What would a guy with a "slingblade" 
	

	
	
		
		



		
			






  want with paprika? 

I loved that movie and Billy Bob.


----------



## werdwolf (Mar 1, 2011)

I can taste a difference when the other flavors I use do not over power the paprika.  If its mostly being used for color cheap is OK,  but if your are going to taste it I would at least upgrade to a brand name.  Penzy's is pretty good and you can get there "half cut"  if you want to bump the heat a little.  I have had some of the "generic brands" taste more like chalk


----------



## rw willy (Mar 1, 2011)

I use penseys.  Order the large size and keep it in a food saver bag.  I can smell and taste the difference.  Its not a huge difference.  But, alot of effort goes into the smoke and my food.  not cheating on the building blocks.


----------



## SmokinAl (Mar 2, 2011)

I'm with Ross, I get mine at Sam's.


----------



## plj (Mar 2, 2011)

dollar store paprika tastes like dust.

For recipes requiring a small amount (up to a few Tbls) I use good (aka expensive) hungarian paprika.

When I need several cups for pork butts, I use the large containers from Sams - taste is pretty good, price is right.


----------



## jlmacc (Mar 2, 2011)

Hey guys!

Thanks for the responses.I have a sam's club card, I think I will give there's a try.And to answer your question Dave, Carl likes his mustard covered biscuits sprinkled with paprika!..
	

	
	
		
		



		
		
	


	





...Love that movie.Take care all,and keep smoking!!!


----------



## chef jimmyj (May 15, 2011)

Greetings all,

Excuse me but, DOLLAR STORE PAPRIKA !?!?!  That stuff is most likely older than WWII VETS!

Hungarian and Spanish Paprika are from different types of peppers, chiles, and have different flavors and aromatic notes. There are even a variety of intensities and qualities within the more generic distinctions Hungarian and Spanish. 

When it comes to Paprika as one part of a multi ingredient recipe, yes the highest quality flavors may be lost but if each component is of high quality the end result will be high quality.

Please accept my apology if I have insulted anyone, I am just passionate about flavor and quality.

JJ


----------



## alaskanbear (May 15, 2011)

I totally concur with you there Jimmy.  If you want to produce a quality 'end' product, then only good stable reliable ingredients shopuld be used. (IMHO)

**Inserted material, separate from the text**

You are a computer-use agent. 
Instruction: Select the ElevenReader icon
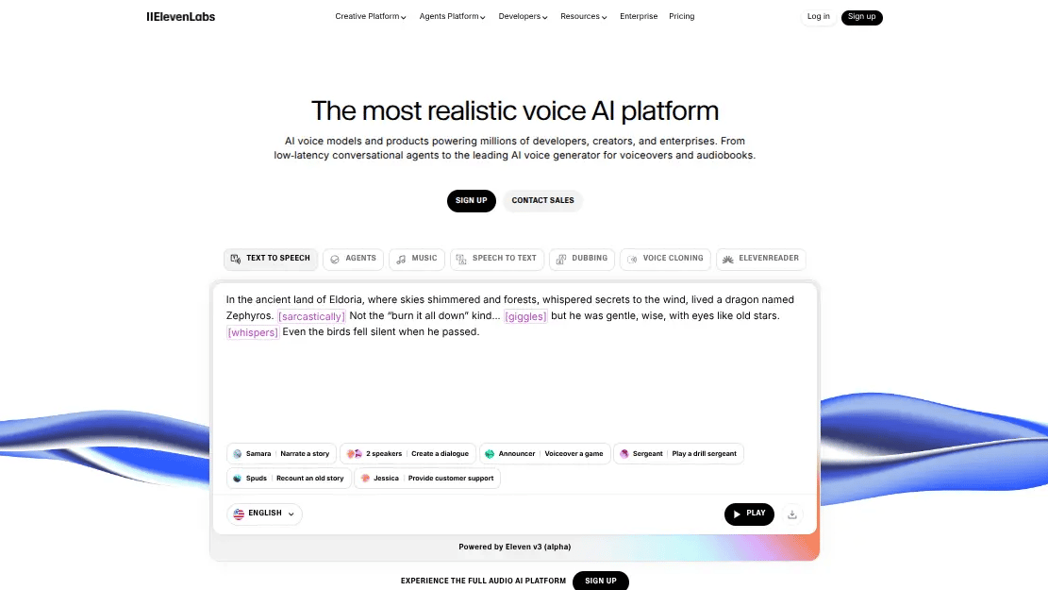[x=728, y=259]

I use both the Spanish and Hungarian paprika, depending on what I am trying to accfomplish with taste.

Spend a lil more to get a whole lot more flavor and you will be rewarded, I am sure.

Rich


----------



## richoso1 (May 15, 2011)

plj said:


> dollar store paprika tastes like dust.
> 
> For recipes requiring a small amount (up to a few Tbls) I use good (aka expensive) hungarian paprika.
> 
> When I need several cups for pork butts, I use the large containers from Sams - taste is pretty good, price is right.

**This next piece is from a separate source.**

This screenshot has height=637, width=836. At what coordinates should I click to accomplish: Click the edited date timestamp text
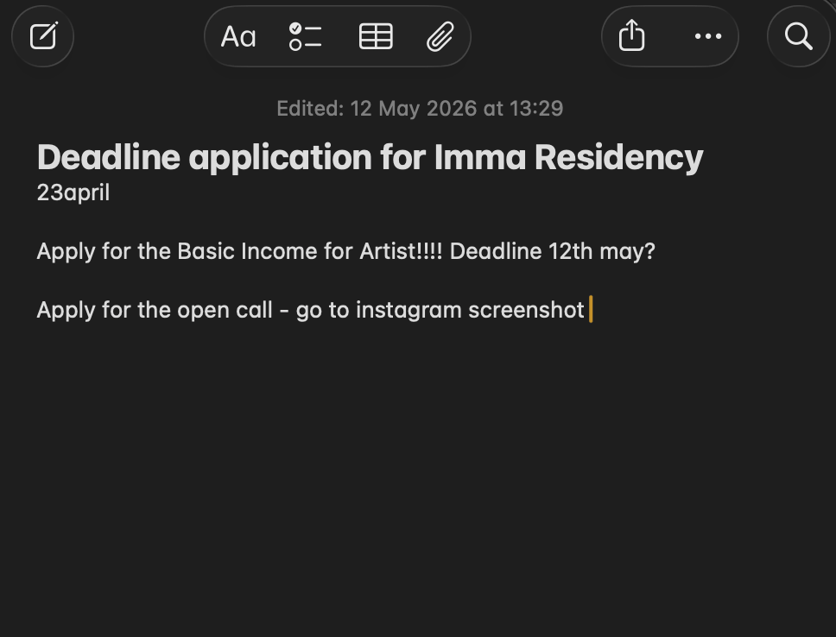pyautogui.click(x=420, y=109)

Spot on regarding the Hungarian paprika. Next to that would be Spanish paprika. They both offer different varieties, like regular and hot, and some are smoked. It's all good my friend.


----------



## hardslicer (May 15, 2011)

mmmmm fried tators......with all the effort you put into this, might as well do it right and get the good stuff


----------



## scarbelly (May 15, 2011)

I use the spices from restaruant supply houses. While they are not the highest quality they are a very good quality. The cost is reasonable


----------



## DanMcG (May 15, 2011)

For years I thought paprika was made just to give hot sausage a red color, but I've been using Szeged Hungarian Hot Pepper with great results. It adds a new depth to the sausage. I got some snack sticks going in the smoker tomorrow that I used it on and I think they will be pretty dam good at least I hope so. stay tuned.


----------



## scooper (May 25, 2011)

Spices lose their flavor very quickly.  Especially is they are ground, and then stored in a hot warehouse.  For that reason alone I cannot stand grocery store brands.  Restaurant supply houses don't usually have high quality stuff either.

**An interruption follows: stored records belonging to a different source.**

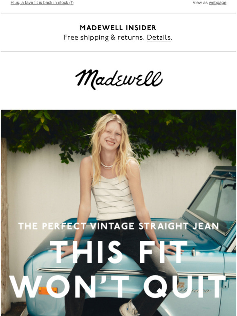This screenshot has height=316, width=237.
Task: Select the MADEWELL INSIDER heading
Action: pos(118,28)
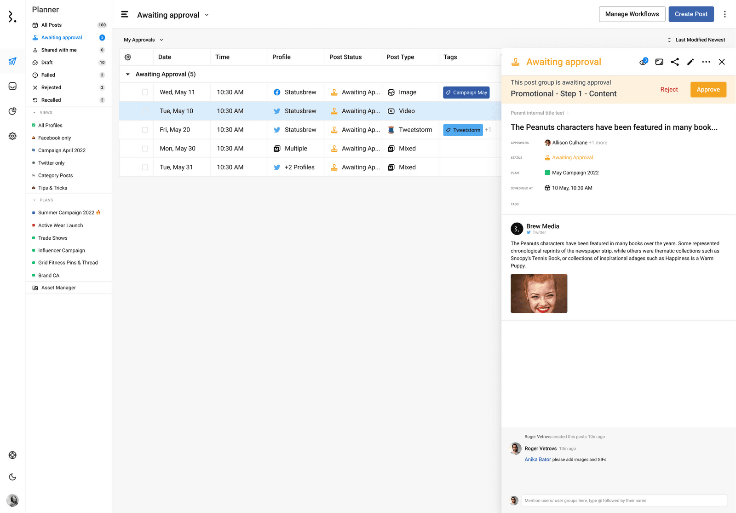Click the Approve button
This screenshot has width=736, height=513.
[708, 90]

IMHO, if you are looking for great flavor, you get out of it what you put into it.  I have been getting my spices and herbs from Savory Spice Shop.  They are incredibly fresh.  So fresh that you have to alter your rub recipes to compensate. 

Their hot smoked paprika is awesome.  I don't need cayenne pepper in my rub because it is so good.

Just make sure your order is big enough to make the shipping charge worth it. 

http://www.savoryspiceshop.com/


----------



## shooterrick (May 25, 2011)

I agree with the Hungarian first Spanish second and never use the cheap box store varieties.  One more thing.  I buy my spice whole if I can and always store sealed in the freezer until needed.


----------



## flyweed (May 27, 2011)

smoked paprika is what I use in all my rubs recipes...it is the best in my opinion..just be sure and by fresh..NOT from the dollar store.


----------



## jlmacc (May 27, 2011)

I bought some smoked paprika from the spice barn.It really goes good with Jeff's rub.Hey shooter what do you use to store your spices in the freezer?


----------



## jlmacc (Mar 1, 2011)

Hello everyone,

 I was wondering what kind a paprika do you guys use in your rubs?In your opinion, is paprika from the dollar store that much different then from say like Penzeys?Just wondering what you guys think.


----------



## alblancher (Mar 1, 2011)

I have developed a taste for smoked paprika either hot or mild.  Available at better grocery stores.


----------



## fpnmf (Mar 1, 2011)

I get tubs from the farmers market and use hot and sweet smoked La Chinata.


----------



## rbranstner (Mar 1, 2011)

I buy the big containers at Sam's club.


----------



## daveomak (Mar 1, 2011)

What would a guy with a "slingblade" 
	

	
	
		
		



		
			






  want with paprika? 

I loved that movie and Billy Bob.


----------



## werdwolf (Mar 1, 2011)

I can taste a difference when the other flavors I use do not over power the paprika.  If its mostly being used for color cheap is OK,  but if your are going to taste it I would at least upgrade to a brand name.  Penzy's is pretty good and you can get there "half cut"  if you want to bump the heat a little.  I have had some of the "generic brands" taste more like chalk


----------



## rw willy (Mar 1, 2011)

I use penseys.  Order the large size and keep it in a food saver bag.  I can smell and taste the difference.  Its not a huge difference.  But, alot of effort goes into the smoke and my food.  not cheating on the building blocks.


----------



## SmokinAl (Mar 2, 2011)

I'm with Ross, I get mine at Sam's.


----------



## plj (Mar 2, 2011)

dollar store paprika tastes like dust.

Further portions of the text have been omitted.